Sunday, May 12, 2019

Codes and conduct

The teen slammed the door and groaned.  An outburst that is not unusual.
She dropped an armload of books on the table before heading into the kitchen to forage for snacks. Also, not unusual. 

She sighed again. Louder. More of the same.

But … 

"Today was an unusual awful," she complained, with a hint of theatrical animation. In addition to the usual burden of juggling the delicate peer and performance pressures in education, "The nurse dress-coded me."

Now "a dress code" - used as a verb - is when a teacher or faculty member formally announces to a student (usually publicly and within earshot of other students) that their attire is somehow in violation of a set of rules the school lists in a handbook that are intended to promote decorum and prevent disruption of the learning environment.

And as a parent I have lived in fear of the dress code's random and arbitrary enforcement - not only by teachers but also peers, neither of whom seem to have any qualms about telling a person their person has been determined to be inappropriate.

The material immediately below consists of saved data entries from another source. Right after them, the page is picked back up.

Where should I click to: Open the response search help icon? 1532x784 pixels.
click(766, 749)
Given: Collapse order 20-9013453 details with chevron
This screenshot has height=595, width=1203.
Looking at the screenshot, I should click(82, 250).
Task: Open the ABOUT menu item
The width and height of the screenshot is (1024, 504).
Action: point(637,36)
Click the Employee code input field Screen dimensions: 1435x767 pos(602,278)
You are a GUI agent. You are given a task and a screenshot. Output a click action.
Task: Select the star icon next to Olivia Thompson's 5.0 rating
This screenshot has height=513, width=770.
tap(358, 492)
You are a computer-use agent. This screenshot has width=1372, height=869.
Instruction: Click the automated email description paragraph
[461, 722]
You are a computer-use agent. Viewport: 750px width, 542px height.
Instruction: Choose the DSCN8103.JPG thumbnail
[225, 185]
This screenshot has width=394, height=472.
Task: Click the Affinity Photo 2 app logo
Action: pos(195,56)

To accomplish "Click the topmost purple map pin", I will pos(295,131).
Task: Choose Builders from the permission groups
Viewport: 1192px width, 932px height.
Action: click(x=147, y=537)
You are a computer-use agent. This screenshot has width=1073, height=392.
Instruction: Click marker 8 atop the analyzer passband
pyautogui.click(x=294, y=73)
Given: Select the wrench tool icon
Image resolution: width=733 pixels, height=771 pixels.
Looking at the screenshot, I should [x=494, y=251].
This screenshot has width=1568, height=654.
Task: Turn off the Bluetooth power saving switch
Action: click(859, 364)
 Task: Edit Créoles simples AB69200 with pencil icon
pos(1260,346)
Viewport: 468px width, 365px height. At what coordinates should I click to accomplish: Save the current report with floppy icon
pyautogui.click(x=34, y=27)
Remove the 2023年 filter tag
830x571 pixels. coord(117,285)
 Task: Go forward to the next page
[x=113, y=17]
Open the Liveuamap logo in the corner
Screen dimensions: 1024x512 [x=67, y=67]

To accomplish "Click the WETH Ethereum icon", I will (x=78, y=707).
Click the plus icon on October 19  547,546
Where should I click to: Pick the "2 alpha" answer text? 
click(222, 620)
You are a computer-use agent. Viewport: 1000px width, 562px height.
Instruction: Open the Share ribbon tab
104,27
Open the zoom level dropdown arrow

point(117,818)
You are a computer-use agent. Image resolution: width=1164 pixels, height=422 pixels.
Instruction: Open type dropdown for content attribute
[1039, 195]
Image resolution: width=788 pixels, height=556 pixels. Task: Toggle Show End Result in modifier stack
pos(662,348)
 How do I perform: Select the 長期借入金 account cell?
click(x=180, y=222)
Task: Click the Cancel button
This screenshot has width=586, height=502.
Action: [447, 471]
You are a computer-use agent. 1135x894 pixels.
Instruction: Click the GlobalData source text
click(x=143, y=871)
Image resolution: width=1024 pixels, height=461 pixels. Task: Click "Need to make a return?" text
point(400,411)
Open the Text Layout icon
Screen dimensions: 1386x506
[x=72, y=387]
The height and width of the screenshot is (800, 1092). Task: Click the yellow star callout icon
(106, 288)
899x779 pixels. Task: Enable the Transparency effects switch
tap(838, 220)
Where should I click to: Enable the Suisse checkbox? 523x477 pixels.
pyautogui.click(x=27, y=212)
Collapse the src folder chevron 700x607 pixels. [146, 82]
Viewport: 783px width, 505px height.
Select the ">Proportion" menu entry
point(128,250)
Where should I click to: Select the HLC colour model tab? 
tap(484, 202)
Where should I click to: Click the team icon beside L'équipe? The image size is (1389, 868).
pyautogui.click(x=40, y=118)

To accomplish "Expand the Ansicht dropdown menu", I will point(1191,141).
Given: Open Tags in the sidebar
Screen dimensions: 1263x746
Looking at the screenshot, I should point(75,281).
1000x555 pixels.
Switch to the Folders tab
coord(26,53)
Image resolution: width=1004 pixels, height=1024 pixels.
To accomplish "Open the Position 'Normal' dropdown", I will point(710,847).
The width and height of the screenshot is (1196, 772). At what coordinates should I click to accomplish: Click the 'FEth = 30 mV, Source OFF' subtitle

These rules include (but are not limited to) restrictions that police boys for T-shirt slogans or sloppiness, while policing girls for showing off any part of the female form.  In my daughter's case, the offending area was about that inch and a half of flesh between the top of her high-waisted shorts and the knot where she had tied her oversized t-shirt. 

"I had to walk around all day looking like I wasn't even wearing shorts."

Of course, this isn't her first run-in with public school dress code enforcement. There was the I-shouldn't-be-able-to-see-your-shoulders incident in seventh grade and a vexing visible bra-strap saga in eighth grade.

Now, apparently, girls putting knots in their shirts is problematic.

Luckily she has always gotten away with wearing short shorts and leggings as pants - styles that have become ubiquitous  – as well as the occasional wearing-your-pajamas-to class thing, which at times has been sanctioned by teachers in the guise of "school spirit."

Maybe it's the sheer number of coed students dressed in identical "uniforms" tumbling out of school after the bell rings. In their hole-y jean shorts and cropped sweaters, it's difficult to tell them apart. 

I imagine having a line of them standing outside the nurse's office waiting to have the distance between cuff and kneecap measured with a ruler would take up a significant portion of the educational day for no real purpose other than exercising control that authority figures could more uniformly apply if they required actual uniforms.

Now I am enraged.

The news on any given day doesn't help.

Our dumpster fire of a country where kids murder other kids in schools because guns are as ubiquitous as midriffs but eminently more deadly.

I want to take my ruler and measure those discrepancies, as well as other examples of specific adults around these parts who have, without sanction, behaved inappropriately. But somehow pointing in their direction would be rude ... not to mention mortifying to the teenager.

So I'll say nothing.


"Keep your eyes on your own page," seems like a necessary lesson we should all try to learn.